¨Es un momento en el que la escuela y el estudio están desvalorizados. Por eso es importante tener esta alternativa. La beca ayuda a los chicos que tienen menos oportunidades y genera un compromiso de los alumnos con el estudio¨, resume Lidia Copertari, directora de la EGB Nº 3, del barrio Las Acacias de Campana, para explicar la valiosa experiencia que hace 3 años comparten con la Fundación Cimientos.
El apoyo de la empresa consiste en una ayuda económica a los programas que llevan adelante las fundaciones Cimientos y Germinare, y que apoya a alumnos de la EGB de distintos establecimientos para que no discontinuen sus estudios. De esta forma, actualmente 61 chicos son apadrinados por TenarisSiderca.
Desde el 2002 la empresa lleva invertidos $166.000 en becas para ambos programas educativos. Estos tienen como misión lograr la igualdad de oportunidades educativas de niños y jóvenes de bajos recursos. Para eso se proponen ayudarlos a permanecer en el sistema educativo, a través de becas y el seguimiento en el desempeño de los chicos. En el caso de Germinare, el programa también consiste en apoyo escolar a los alumnos para reforzar sus conocimientos.
La experiencia puede recrearse en el testimonio de sus protagonistas. Copertari está al frente de la EGB N° 3 donde la Fundación Cimientos beca a alumnos del tercer ciclo. Allí se realizó una selección de los postulantes, en base a requisitos como buenas calificaciones, responsabilidad, la selección de las familias acompañantes, y el núcleo familiar carenciado que necesitaba la ayuda. Luego el proyecto se puso en marcha.
¨El seguimiento es riguroso, se trata de un control y supervisión, y esto los enriquece. Los controles son mensuales, con entrevistas, revisión de carpetas y evaluaciones¨, explica Copertari. ¨La beca ayuda a los que tienen menos oportunidades, y genera un compromiso en los chicos con el estudio, se concentran en las calificaciones, no como con un sentido de competencia, sino de responsabilidad¨, y agrega que hasta los varones cuidan su conducta.
Para la directora de la escuela de Las Acacias, es también importante ¨la buena predisposición¨ de las familias que participan del proyecto. ¨Se preocupan, vienen a las entrevistas, y demuestran que el control es, en realidad, un muy buen estímulo¨ afirma.
¨La beca me sirvió bastante, porque me la dieron cuando mi papá estaba sin trabajo¨, explica Lautaro que tiene 14 años, alumno de la EGB N° 3 y becado de la Fundación Cimientos. Piensa continuar sus estudios en la Escuela Técnica Luciano Reyes y recibirse de Técnico Electromecánico, ¨para entrar a trabajar en alguna empresa grande, como Siderca o Toyota¨.
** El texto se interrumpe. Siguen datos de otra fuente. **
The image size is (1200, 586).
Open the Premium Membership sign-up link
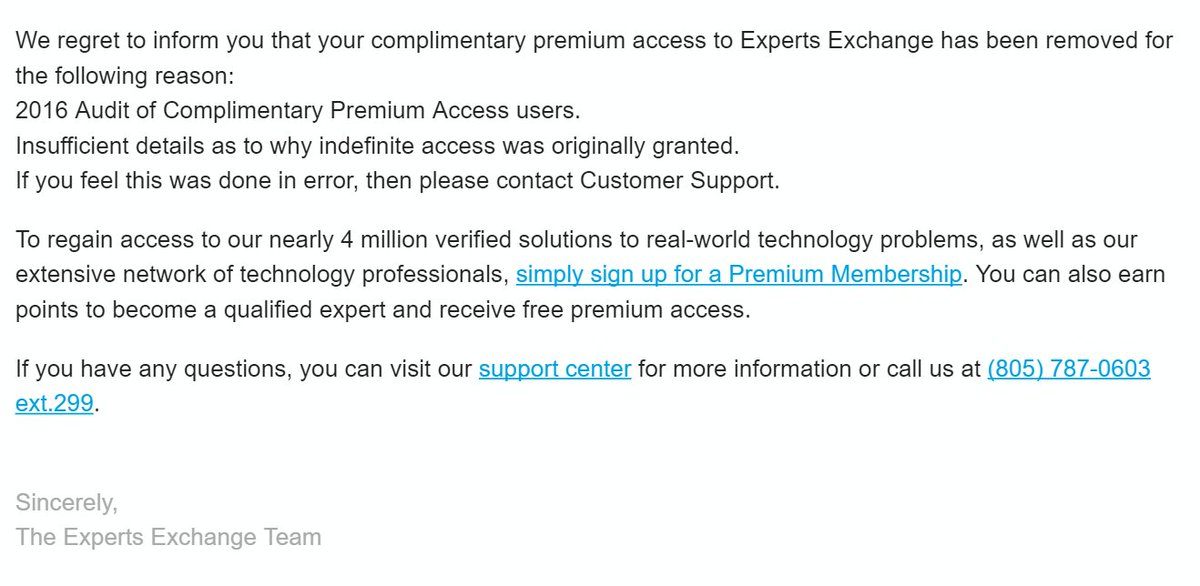pos(739,274)
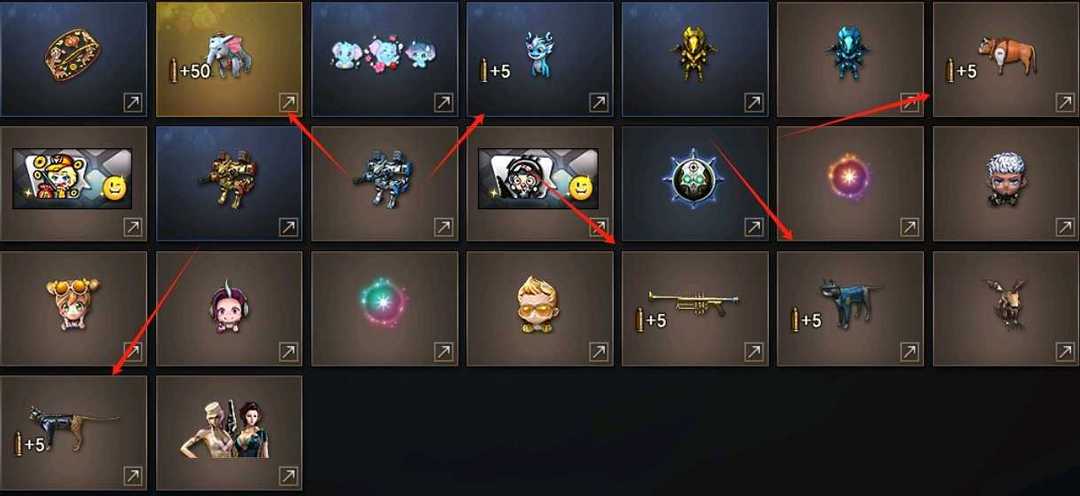Select the silver-haired avatar head

click(x=1006, y=183)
Lautaro asegura que ¨si querés ser algo en el futuro, tenés que estudiar¨. Él, como sus compañeros Walter y Diego, recibe por tercer año consecutivo la beca y la ha sostenido con esfuerzo y dedicación.
La beca, como cuenta la directora Copertari, representa mucho, porque alivia el gasto de las familias. El dinero, en general, se reparte entre útiles y ropa para la escuela.
¨Es también una manera de que ellos vean que hay respuestas a los esfuerzos, porque no son becas a los mejores promedios. Se premia la dedicación, la responsabilidad, el interés. Es importante que los chicos estén contenidos. Por eso, responden¨.
Para la segunda mitad del año se buscará que los empleados de la empresa se sumen y apadrinen a más chicos, ya sea a través del apoyo económico puntual o de la participación directa en las actividades que organicen las fundaciones con estos chicos. Está será, sin lugar a dudas, una nueva oportunidad de llevar el espíritu solidario a la práctica.